Carrot and coriander soup
Member recipe by davidnunn1
This is a heartier, thicker and spicier version of the classic soup.
- 700g carrots, diced
- 1 large white onion, finely chopped
- 2 cloves garlic, crushed
- 2 small red chillies, finely chopped
- Olive oil
- 1 tsp dried coriander
- 1/2 tsp dried cumin
- 150g red lentils, washed
- 1 litre vegetable stock
- handful of chopped fresh coriander
- salt and pepper to taste
- Fry onion, garlic, chillies and dried cumin/coriander in a large saucepan until onions are soft.
- Add diced carrots and cook for three minutes.
- Add red lentils and stir well for a minute, or until mixture begins to stick to the pan.
- Add stock and stir well.
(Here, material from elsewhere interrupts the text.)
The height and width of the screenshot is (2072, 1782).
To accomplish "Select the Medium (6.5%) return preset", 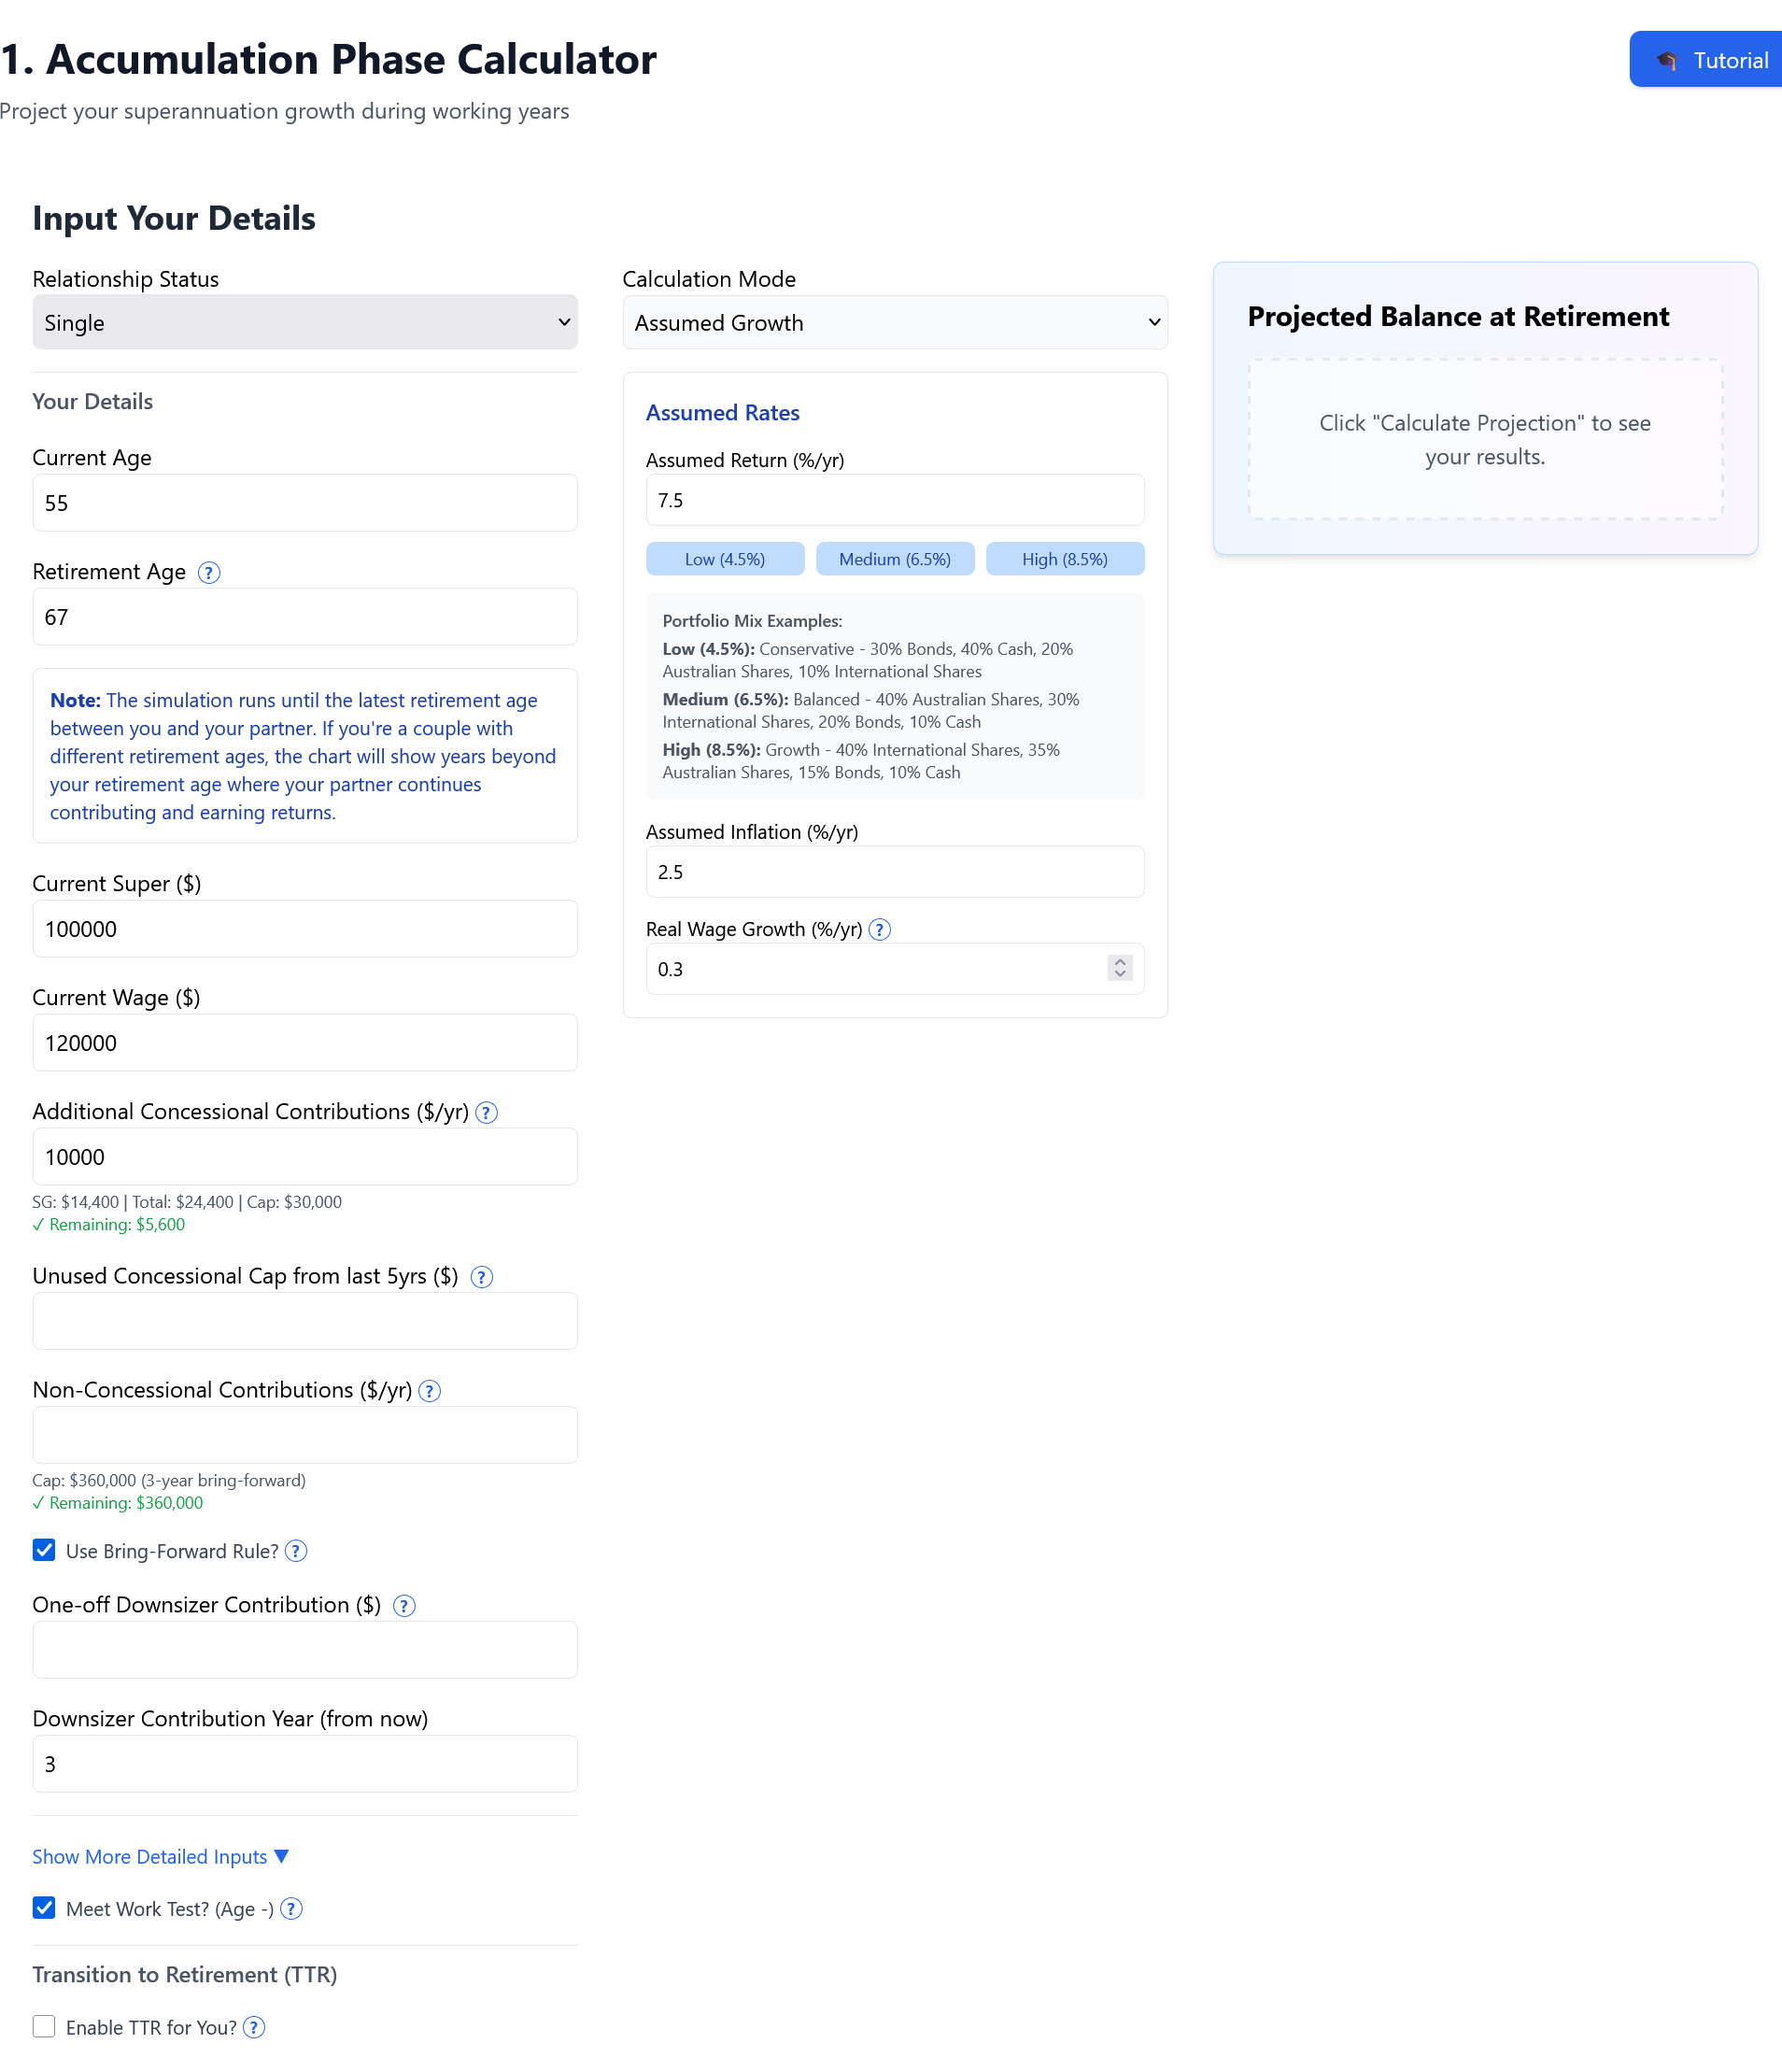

Cover, bring to boil, then simmer for 30 minutes over a low heat until all ingredients are soft and the lentils have turned mushy. Stir occasionally.
- Whizz with a hand blender until smooth and thick. Add chopped fresh coriander, and whizz briefly to keep green specks. Add salt & pepper to taste.
- If desired (and not really needed), add a dollop of soured cream, creme fraiche, greek yoghurt or anything else just prior to serving. Decorate with a coriander leaf.